# Task requirements
Each line of the data below holding the word "Expand" must be copied.

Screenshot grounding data
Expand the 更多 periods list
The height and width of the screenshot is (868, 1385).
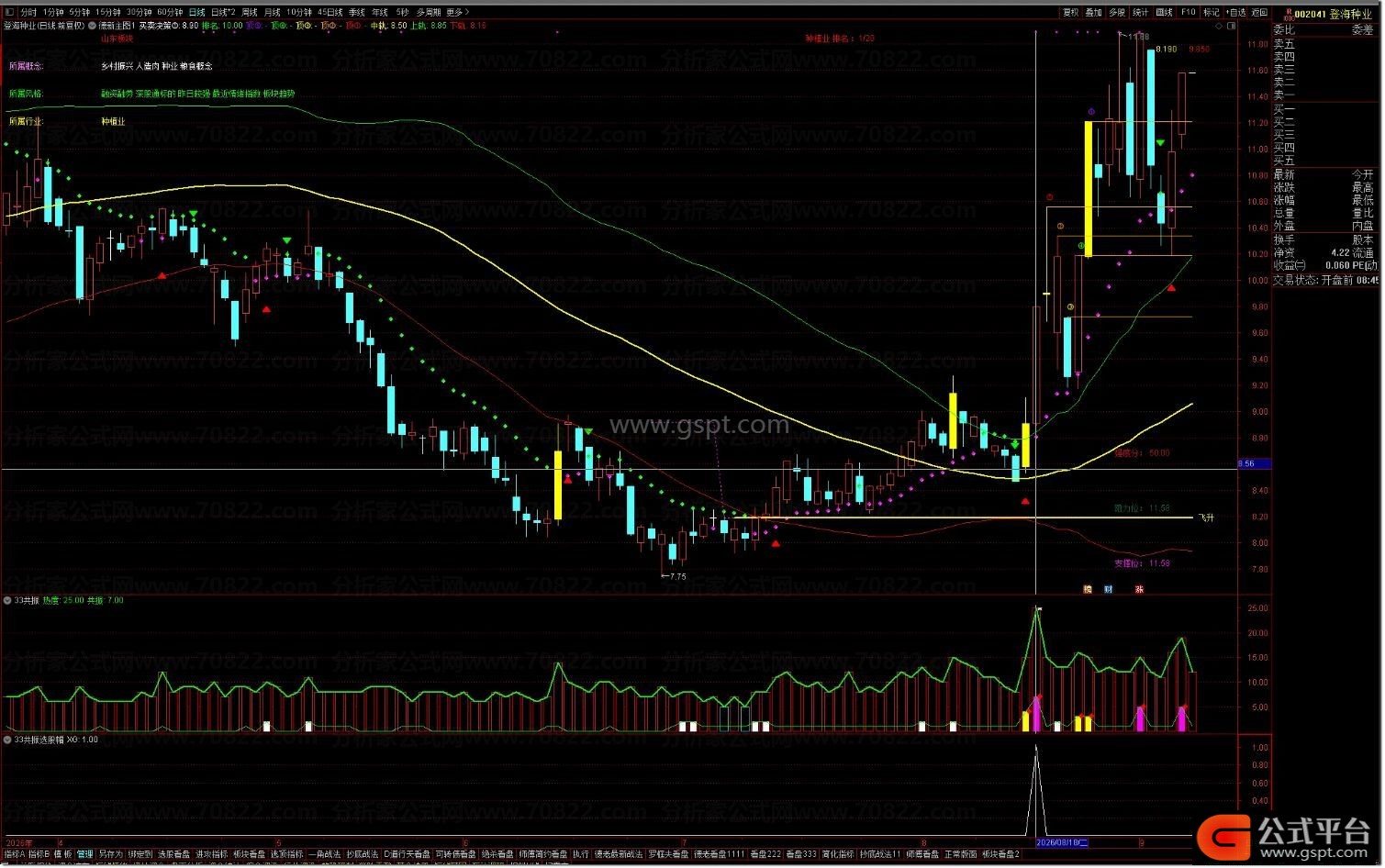pyautogui.click(x=457, y=12)
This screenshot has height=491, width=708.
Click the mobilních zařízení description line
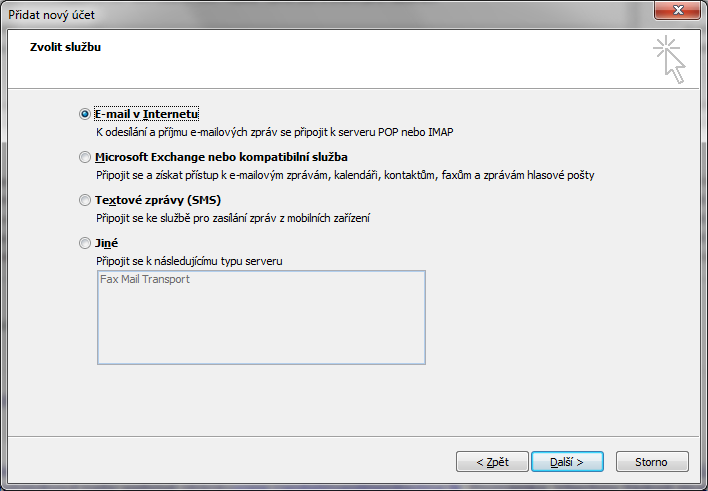tap(233, 218)
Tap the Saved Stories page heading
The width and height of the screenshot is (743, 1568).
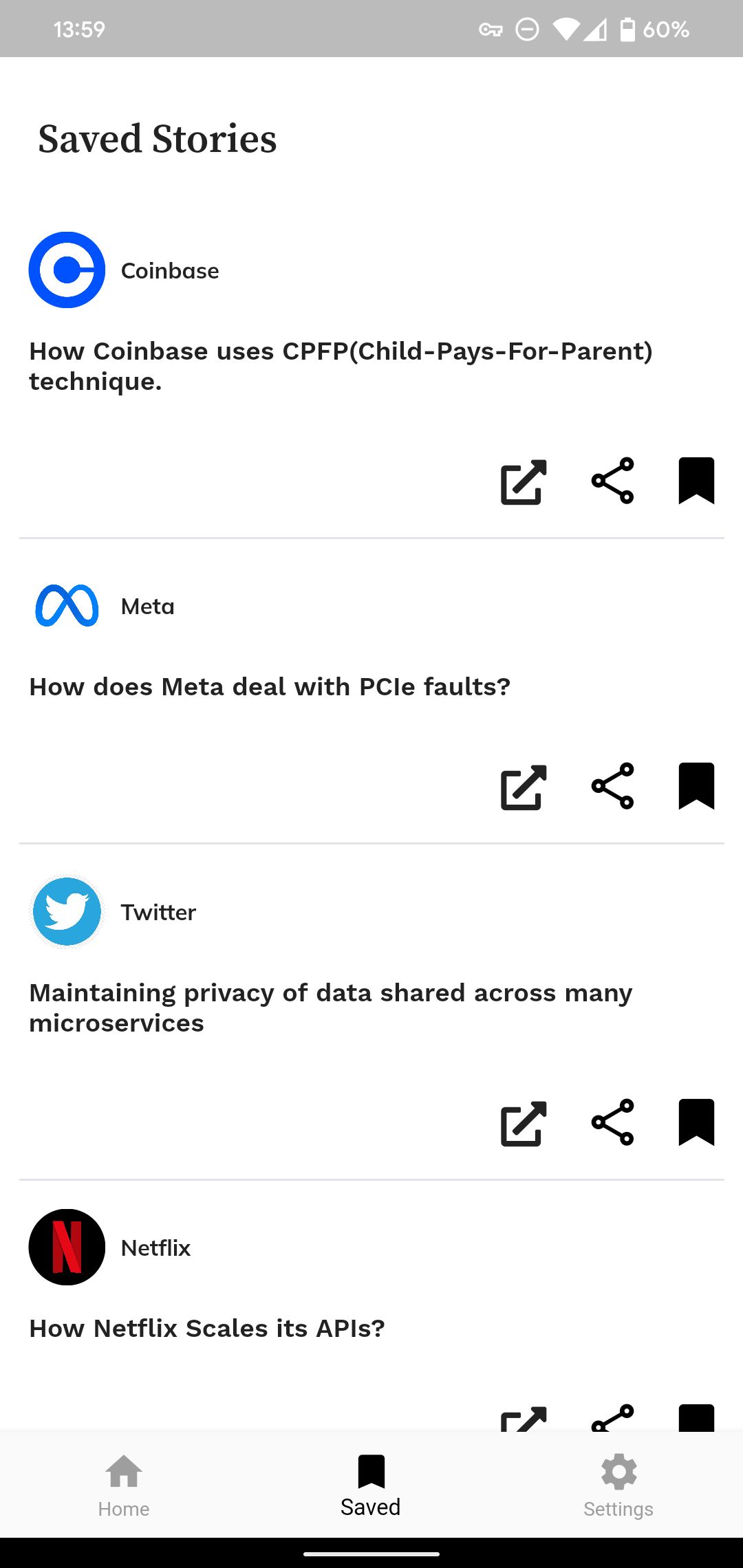click(x=157, y=139)

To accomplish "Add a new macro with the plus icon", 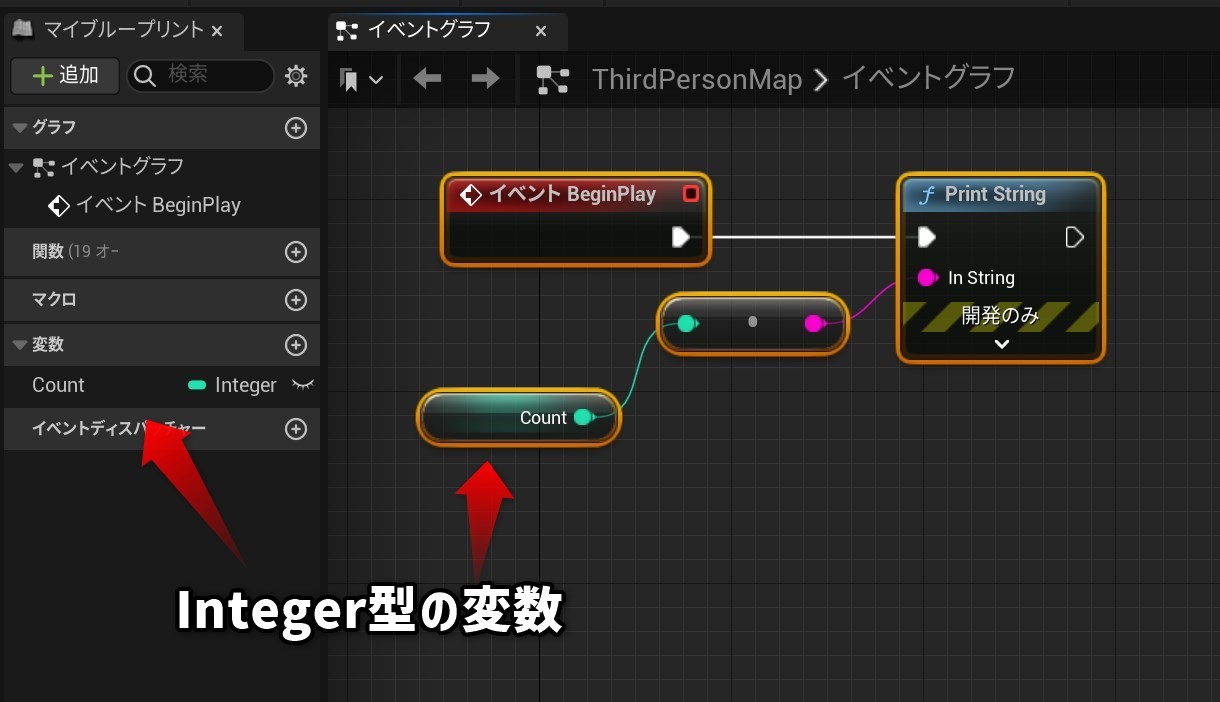I will pos(296,299).
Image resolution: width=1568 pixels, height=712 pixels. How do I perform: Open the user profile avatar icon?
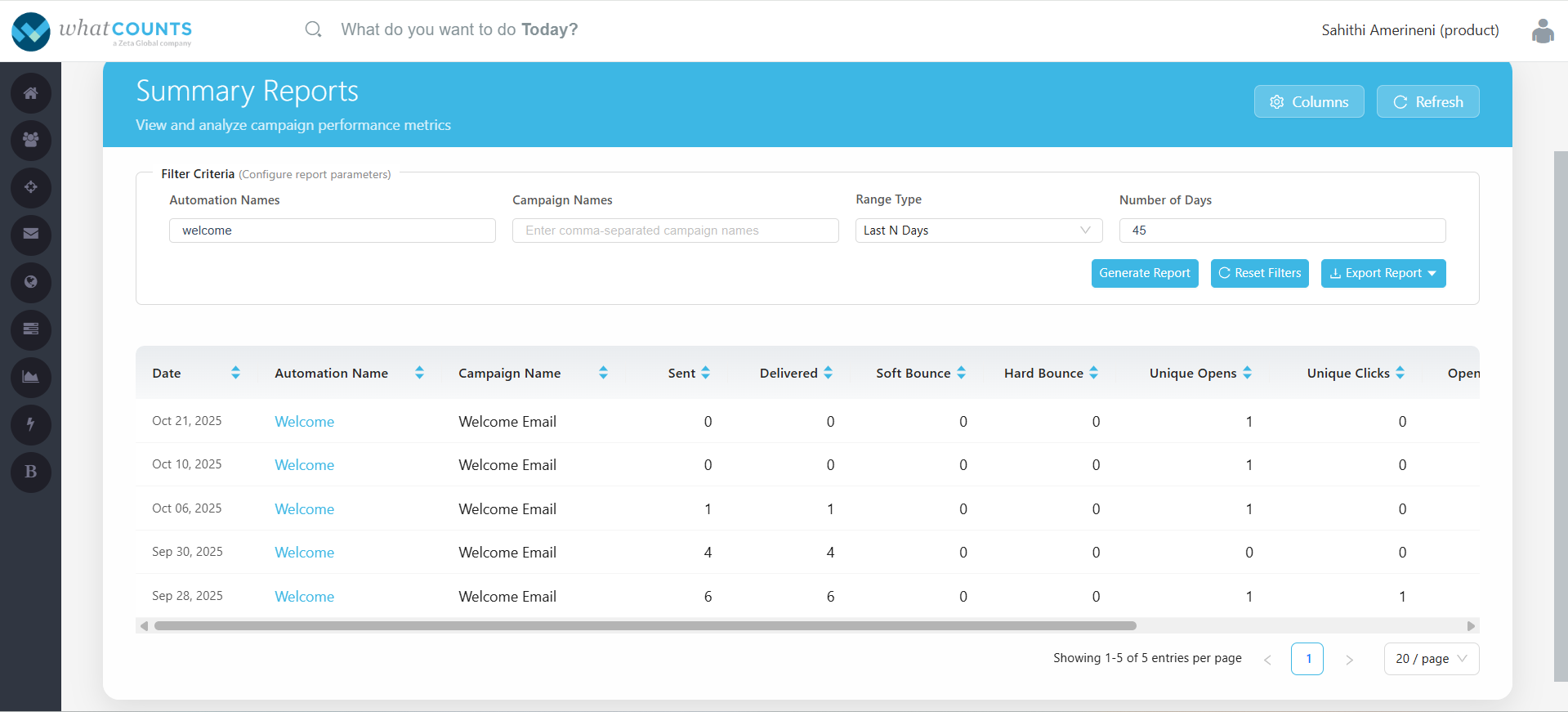pos(1542,31)
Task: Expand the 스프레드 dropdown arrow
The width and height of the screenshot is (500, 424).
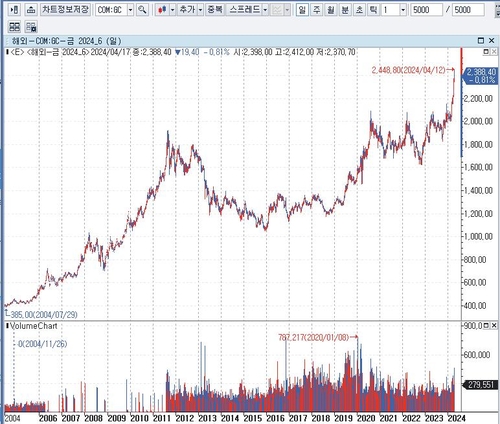Action: click(265, 10)
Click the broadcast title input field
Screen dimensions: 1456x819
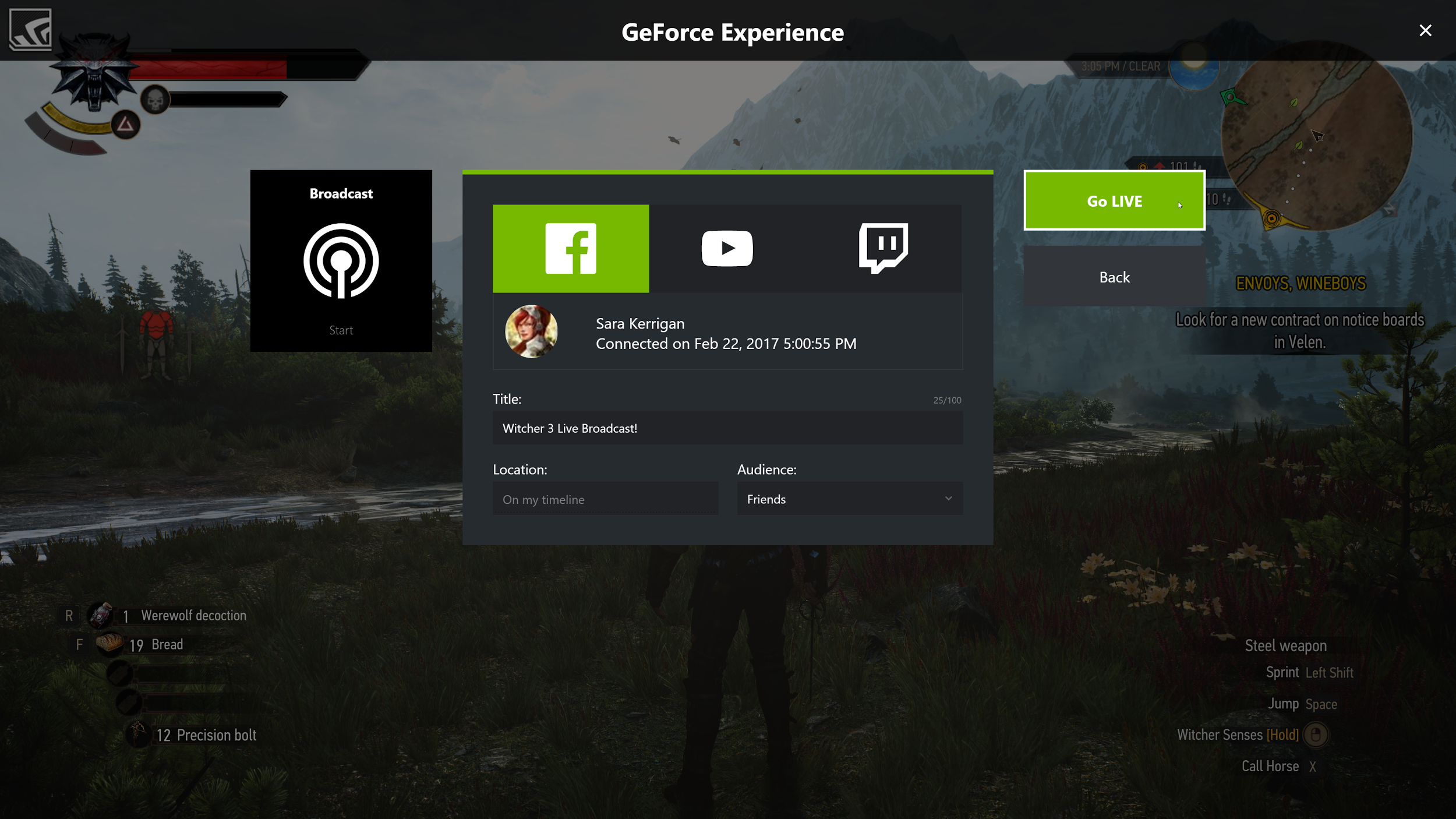[x=727, y=428]
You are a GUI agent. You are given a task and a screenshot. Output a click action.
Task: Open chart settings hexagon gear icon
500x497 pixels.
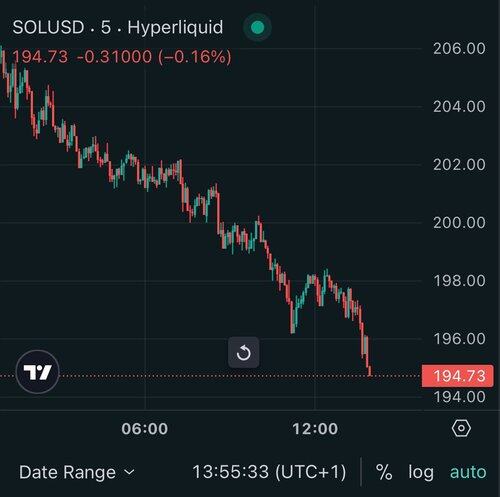(461, 428)
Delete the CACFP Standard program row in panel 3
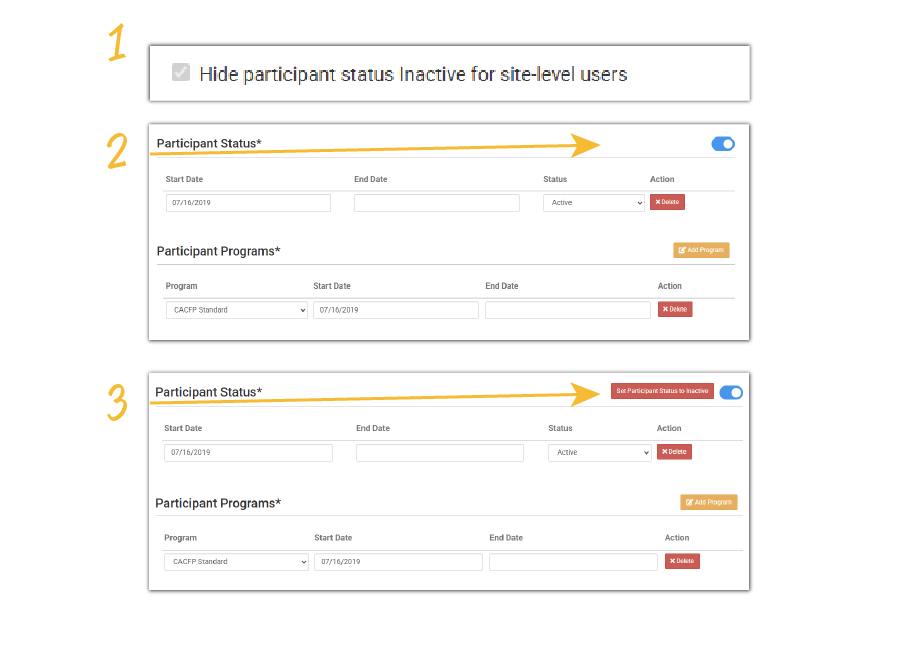The image size is (900, 650). point(682,561)
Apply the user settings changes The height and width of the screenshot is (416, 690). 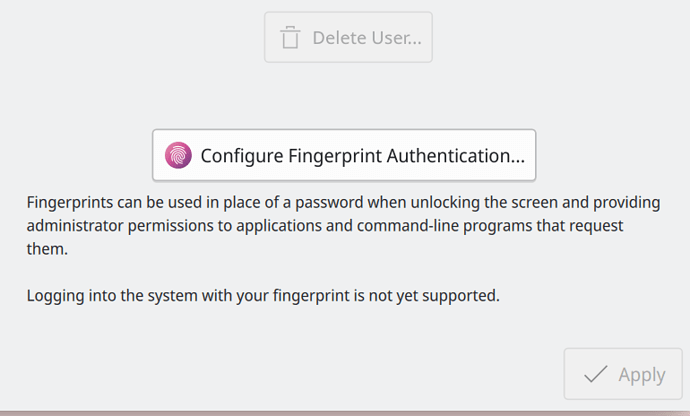pos(623,374)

# Solution for this exercise
Expand the 更多 periods list
Task: Expand the 스프레드 dropdown arrow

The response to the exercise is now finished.